Jüdischer Widerstand im nationalsozialistischen Europa
Gastprofessur des Fritz Bauer Instituts
für Dr. h.c. Arno Lustiger
FRANKFURT. Mit der Verleihung einer Gastprofessur des Fritz Bauer Instituts würdigen die Universität Frankfurt und das Fritz Bauer Institut die Lebensleistung von Dr. phil. h.c. Arno Lustiger.
Universitätspräsident Prof. Rudolf Steinberg und der Direktor des Fritz Bauer Instituts, Prof. Micha Brumlik, übergaben heute im Rahmen eines akademischen Akts und in Anwesenheit des Hessischen Ministers für Wissenschaft und Kunst, Udo Corts, Dr. h.c. Arno Lustiger die Ernennungsurkunde.
Arno Lustiger wird zunächst vom Sommersemester 2004 bis zum Sommersemester 2005 am Fritz Bauer Institut ein Seminar halten.
Arno Lustiger, der am 7. Mai seinen achtzigsten Geburtstag gefeiert hat, und der als Überlebender des Holocausts, nach Familiengründung, vielfältigen ehrenamtlichen Tätigkeiten und einem ausgefüllten Berufsleben einen eigenständigen Weg als Zeithistoriker beschritten hat, gilt als einer der besten Kenner des jüdischen Widerstands in Europa. Im vergangenen Jahr wurde ihm die Ehrendoktorwürde der Universität Potsdam für seine Forschungen zum jüdischen Widerstand im nationalsozialistisch besetzten Europa verliehen.
"Mit Arno Lustiger", so der Leiter des Fritz Bauer Instituts, Micha Brumlik, "konnten wir einen Gelehrten gewinnen, der das einseitige Bild von den jüdischen 'Opfern' nachhaltig korrigiert und gezeigt hat, dass Jüdinnen und Juden der Verfolgung aktiv widerstanden haben. Das ist eine Bereicherung für Institut und Universität."
Präsident Rudolf Steinberg würdigte Arno Lustiger als einen Mann, der die Vernichtungsmaschinerie der Nationalsozialisten überlebte und nach dem Zweiten Weltkrieg durch vielfältige Aktivitäten zum Wiederaufbau des deutschen Gemeinwesens und zur Versöhnung zwischen Juden und Deutschen Besonderes geleistet habe.

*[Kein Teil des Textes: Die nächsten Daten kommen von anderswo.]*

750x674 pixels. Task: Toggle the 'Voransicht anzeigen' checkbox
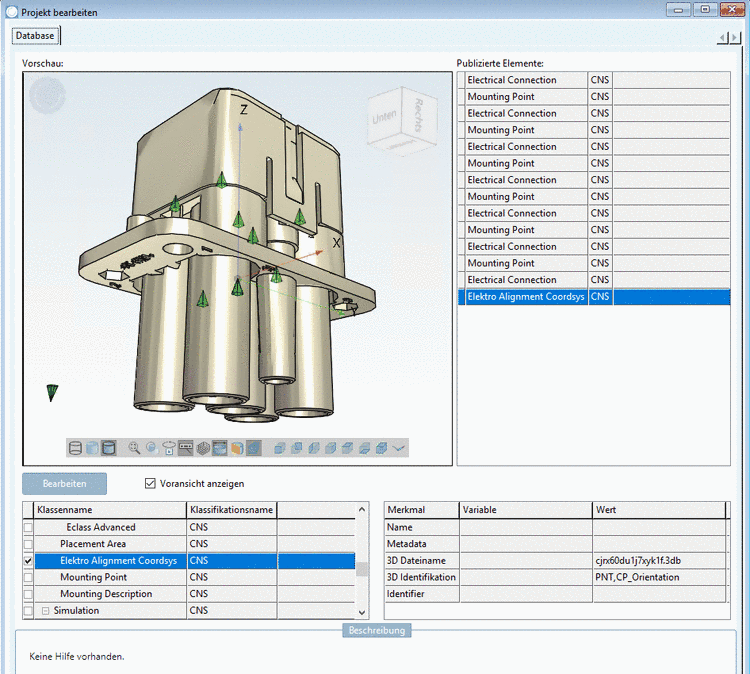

Minister Corts sagte, Dr. Lustiger habe sich nicht nur um das deutsche Gemeinwesens verdient gemacht, sondern habe auch mit seinen Forschungen auf dem Gebiet des Jüdischen Widerstandes im nationalsozialistischen Europa wissenschaftliches Neuland erschlossen und somit zur Wiederherstellung der verletzte Würde der Juden Europas mit beigetragen. "Als hessischer Wissenschaftsminister freue ich mich sehr, dass Sie am Fritz Bauer Institut eine Lehrveranstaltung zum Thema 'Jüdischer Widerstand im nationalsozialistischen Europa' anbieten, und dass auch die Studierenden der Universität Frankfurt von Ihrer hohen Kompetenz und Ihrer eindrücklichen Zeitzeugenschaft profitieren werden", sagte Corts.
Arno Lustiger skizzierte kurz seinen künftigen Forschungs- und Lehrbereich. Durch die ihm übertragene Gastprofessur soll die bisherige Historiographie über den Holocaust in Bezug auf das Verhalten der jüdischen Opfer ergänzt und korrigiert werden. In diesem Kontext wird er das Panorama des jüdischen Widerstandes in den meisten deutschbesetzten Ländern Europas entwickeln. Im laufenden Sommersemester wird Arno Lustiger zwei Veranstaltungen anbieten: einen Vortrag am 9. Juni und ein Blockseminar am 2. und 3. Juli.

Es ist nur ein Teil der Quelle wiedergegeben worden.